[REQUIRED ACTION]: Within the entries below, find every line that has the string "will", then copy it.

[DATA]:
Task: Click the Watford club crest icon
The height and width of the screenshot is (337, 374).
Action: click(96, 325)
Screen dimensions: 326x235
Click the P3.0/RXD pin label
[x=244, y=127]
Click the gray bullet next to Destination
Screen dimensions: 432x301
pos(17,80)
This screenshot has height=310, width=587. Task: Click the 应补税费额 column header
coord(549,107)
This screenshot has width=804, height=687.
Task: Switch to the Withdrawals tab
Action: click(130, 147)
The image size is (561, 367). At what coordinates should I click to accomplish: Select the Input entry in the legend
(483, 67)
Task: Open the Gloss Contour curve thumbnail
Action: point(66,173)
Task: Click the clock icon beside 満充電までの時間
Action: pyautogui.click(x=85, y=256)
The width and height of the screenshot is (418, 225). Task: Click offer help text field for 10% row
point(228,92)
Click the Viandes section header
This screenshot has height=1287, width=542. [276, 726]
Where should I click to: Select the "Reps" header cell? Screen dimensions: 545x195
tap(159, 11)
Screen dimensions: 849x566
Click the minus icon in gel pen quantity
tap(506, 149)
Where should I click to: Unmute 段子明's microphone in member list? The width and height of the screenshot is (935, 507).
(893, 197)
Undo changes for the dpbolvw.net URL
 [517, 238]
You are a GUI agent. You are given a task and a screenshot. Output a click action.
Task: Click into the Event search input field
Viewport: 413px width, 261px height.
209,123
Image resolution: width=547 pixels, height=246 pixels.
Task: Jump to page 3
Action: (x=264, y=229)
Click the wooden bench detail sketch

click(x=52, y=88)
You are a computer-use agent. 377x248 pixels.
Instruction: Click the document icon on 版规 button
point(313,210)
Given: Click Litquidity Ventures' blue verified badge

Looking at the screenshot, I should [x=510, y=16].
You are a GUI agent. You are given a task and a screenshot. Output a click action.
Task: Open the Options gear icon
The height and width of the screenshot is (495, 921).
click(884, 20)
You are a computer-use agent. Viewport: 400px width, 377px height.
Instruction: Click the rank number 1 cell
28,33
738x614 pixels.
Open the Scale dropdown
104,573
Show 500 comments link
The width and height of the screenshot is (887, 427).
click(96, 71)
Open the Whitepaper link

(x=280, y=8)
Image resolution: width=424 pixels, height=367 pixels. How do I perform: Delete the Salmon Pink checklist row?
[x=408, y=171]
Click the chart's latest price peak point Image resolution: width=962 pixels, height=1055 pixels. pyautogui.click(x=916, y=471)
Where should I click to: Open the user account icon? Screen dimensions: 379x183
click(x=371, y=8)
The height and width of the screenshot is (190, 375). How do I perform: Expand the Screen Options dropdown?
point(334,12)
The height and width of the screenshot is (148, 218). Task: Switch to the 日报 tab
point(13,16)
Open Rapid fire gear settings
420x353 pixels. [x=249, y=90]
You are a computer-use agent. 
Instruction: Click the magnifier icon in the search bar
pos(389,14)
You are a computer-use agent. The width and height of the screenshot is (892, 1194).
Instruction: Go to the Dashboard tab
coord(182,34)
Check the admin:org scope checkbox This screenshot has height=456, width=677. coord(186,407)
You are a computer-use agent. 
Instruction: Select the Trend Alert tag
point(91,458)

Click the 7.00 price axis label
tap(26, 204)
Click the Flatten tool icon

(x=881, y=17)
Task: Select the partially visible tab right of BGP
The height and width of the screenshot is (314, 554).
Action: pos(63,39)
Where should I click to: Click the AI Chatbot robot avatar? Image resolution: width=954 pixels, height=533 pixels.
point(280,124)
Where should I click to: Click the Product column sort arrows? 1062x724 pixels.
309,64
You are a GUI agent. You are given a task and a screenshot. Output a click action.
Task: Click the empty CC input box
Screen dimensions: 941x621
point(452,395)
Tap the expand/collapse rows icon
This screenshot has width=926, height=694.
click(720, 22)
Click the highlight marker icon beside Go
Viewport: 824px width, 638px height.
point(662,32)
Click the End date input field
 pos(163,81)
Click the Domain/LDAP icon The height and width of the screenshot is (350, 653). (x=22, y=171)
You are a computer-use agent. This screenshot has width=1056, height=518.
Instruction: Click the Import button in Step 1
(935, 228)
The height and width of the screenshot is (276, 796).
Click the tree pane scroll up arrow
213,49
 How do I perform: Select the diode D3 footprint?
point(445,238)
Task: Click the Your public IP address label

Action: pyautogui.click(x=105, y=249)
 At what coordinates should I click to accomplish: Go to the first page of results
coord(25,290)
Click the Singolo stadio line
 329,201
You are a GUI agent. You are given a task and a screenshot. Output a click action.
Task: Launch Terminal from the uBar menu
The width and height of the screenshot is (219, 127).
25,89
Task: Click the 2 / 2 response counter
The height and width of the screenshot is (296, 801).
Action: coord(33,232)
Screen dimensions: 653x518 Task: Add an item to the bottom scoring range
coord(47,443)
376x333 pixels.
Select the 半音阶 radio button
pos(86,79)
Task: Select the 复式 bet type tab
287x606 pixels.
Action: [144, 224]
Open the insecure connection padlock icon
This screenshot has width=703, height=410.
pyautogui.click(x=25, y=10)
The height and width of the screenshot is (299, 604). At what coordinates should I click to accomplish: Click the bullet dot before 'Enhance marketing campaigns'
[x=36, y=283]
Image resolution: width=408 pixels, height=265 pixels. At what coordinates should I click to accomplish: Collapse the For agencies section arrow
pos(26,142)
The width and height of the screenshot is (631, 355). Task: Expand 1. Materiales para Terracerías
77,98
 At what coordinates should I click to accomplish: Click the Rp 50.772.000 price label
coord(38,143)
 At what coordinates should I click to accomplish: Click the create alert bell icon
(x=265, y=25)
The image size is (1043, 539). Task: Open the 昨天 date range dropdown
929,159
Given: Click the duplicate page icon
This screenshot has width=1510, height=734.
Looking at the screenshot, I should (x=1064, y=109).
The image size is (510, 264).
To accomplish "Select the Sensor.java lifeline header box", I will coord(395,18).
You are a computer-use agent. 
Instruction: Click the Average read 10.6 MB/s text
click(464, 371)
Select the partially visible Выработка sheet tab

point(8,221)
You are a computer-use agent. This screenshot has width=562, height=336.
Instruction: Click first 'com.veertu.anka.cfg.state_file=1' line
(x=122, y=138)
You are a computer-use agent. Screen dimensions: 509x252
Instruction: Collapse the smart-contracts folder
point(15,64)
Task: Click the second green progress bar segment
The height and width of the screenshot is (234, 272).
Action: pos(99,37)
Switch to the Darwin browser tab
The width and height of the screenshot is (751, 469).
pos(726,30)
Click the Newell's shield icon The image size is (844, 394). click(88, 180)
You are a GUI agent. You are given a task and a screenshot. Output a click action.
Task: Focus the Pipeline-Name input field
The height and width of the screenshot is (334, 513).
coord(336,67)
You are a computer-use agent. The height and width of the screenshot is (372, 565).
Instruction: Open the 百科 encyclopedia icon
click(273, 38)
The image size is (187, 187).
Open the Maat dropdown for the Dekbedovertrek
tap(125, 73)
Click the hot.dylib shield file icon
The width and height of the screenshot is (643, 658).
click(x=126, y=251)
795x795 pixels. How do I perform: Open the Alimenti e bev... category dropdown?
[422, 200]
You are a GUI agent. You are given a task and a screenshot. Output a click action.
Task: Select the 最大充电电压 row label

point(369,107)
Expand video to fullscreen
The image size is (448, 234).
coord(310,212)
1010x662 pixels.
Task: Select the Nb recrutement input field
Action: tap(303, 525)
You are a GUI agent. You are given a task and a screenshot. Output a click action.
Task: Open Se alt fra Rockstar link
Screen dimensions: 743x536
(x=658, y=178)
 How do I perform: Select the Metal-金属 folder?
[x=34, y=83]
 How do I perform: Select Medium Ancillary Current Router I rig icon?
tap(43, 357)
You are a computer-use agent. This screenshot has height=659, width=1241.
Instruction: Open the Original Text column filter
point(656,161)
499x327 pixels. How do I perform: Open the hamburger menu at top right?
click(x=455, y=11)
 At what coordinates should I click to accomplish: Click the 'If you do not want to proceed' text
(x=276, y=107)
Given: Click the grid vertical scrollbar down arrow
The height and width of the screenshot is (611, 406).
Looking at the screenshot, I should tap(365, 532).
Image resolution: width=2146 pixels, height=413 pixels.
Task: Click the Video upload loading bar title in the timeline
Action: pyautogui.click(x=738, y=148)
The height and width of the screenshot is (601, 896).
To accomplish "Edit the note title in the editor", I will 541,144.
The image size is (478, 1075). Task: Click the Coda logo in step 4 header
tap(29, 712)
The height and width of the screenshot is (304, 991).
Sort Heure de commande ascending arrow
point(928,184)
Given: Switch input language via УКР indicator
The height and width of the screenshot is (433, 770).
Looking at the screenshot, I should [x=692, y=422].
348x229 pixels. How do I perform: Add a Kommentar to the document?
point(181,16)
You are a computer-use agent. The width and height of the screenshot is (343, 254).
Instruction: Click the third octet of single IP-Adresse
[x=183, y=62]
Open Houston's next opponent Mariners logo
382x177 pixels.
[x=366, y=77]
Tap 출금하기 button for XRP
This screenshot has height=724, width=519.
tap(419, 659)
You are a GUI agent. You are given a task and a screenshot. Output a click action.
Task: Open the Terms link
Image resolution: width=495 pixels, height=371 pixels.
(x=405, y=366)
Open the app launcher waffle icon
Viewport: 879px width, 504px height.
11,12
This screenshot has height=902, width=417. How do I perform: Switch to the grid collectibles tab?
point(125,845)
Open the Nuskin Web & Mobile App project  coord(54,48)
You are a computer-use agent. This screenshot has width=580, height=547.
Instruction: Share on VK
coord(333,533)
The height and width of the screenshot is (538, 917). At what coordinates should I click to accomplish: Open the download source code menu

[OUTPUT FOR THIS EXERCISE]:
To accomplish "Select the Sensor.java lifeline header box", I will coord(395,18).
To accomplish "Edit the note title in the editor", I will 541,144.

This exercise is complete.